Americans are awash in information from myriad sources — newspapers, magazines, radio, TV and the exponentially expanding digital galaxy. But often the right information is not getting to the right people, a new study shows. "News deserts" are beginning to crop up across the American landscape.
The research was conducted for the Federal Communications Commission, which wanted to take stock of people's basic information needs and see how they are being met.
Despite the proliferation of technology that seems to shrink the world by the hour, Americans’ lives are still grounded in the communities where they live, and they require a set of basic information to navigate daily life, said Lewis Friedland, one of the study researchers.
It appears that those needs are not being met because of a disconnect between available communications vehicles and the audiences that need that information, said Friedland, a professor in the University of Wisconsin-Madison School of Journalism and Mass Communication.
As an example, Friedland cited a tornado that struck in Texas. Officials knew the tornado was coming but could not alert many members of the community because there was no local Spanish-language radio or TV station in the threatened area.
"We're seeing news deserts start to emerge in different areas of the U.S.," Friedland told BusinessNewsDaily. "The problem is when you get these gaps in local areas, it's like any other ecology: You get a vicious spiral. People become less informed and then they become less engaged."
Friedland, Ernest Wilson, dean of the University of Southern California’s Annenberg School for Communication and Journalism, and Philip Napoli, a professor at Fordham University, led the research, which the FCC commissioned in order to identify the American public’s information needs, as well as barriers into participation in the communication industry.
"We wanted to look at the kinds of things that most Americans in most American communities would need to live," Friedland said.
The study determined there are forms of information necessary for people to live safe and healthy lives; have full access to educational, employment and business opportunities; and fully participate in civic life in their communities.
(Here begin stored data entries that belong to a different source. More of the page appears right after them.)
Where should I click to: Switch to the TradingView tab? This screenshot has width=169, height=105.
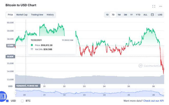(x=37, y=15)
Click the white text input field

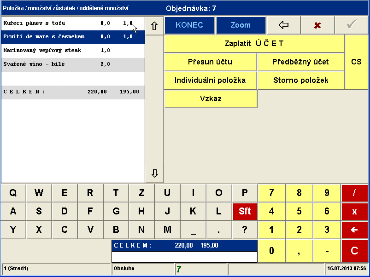point(184,257)
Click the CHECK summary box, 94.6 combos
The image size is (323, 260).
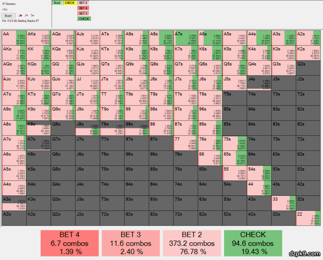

To meet those needs, communities need access to information about emergencies and risks; health and welfare; quality of local schools; transportation, including alternatives and schedules; economic opportunities, including job listings and training; the environment, along with air and water quality; and civic and political information.
Gaps in the information process are not due to a lack of raw material. "The question is if it's being offered in an accessible and useful form," Friedland said.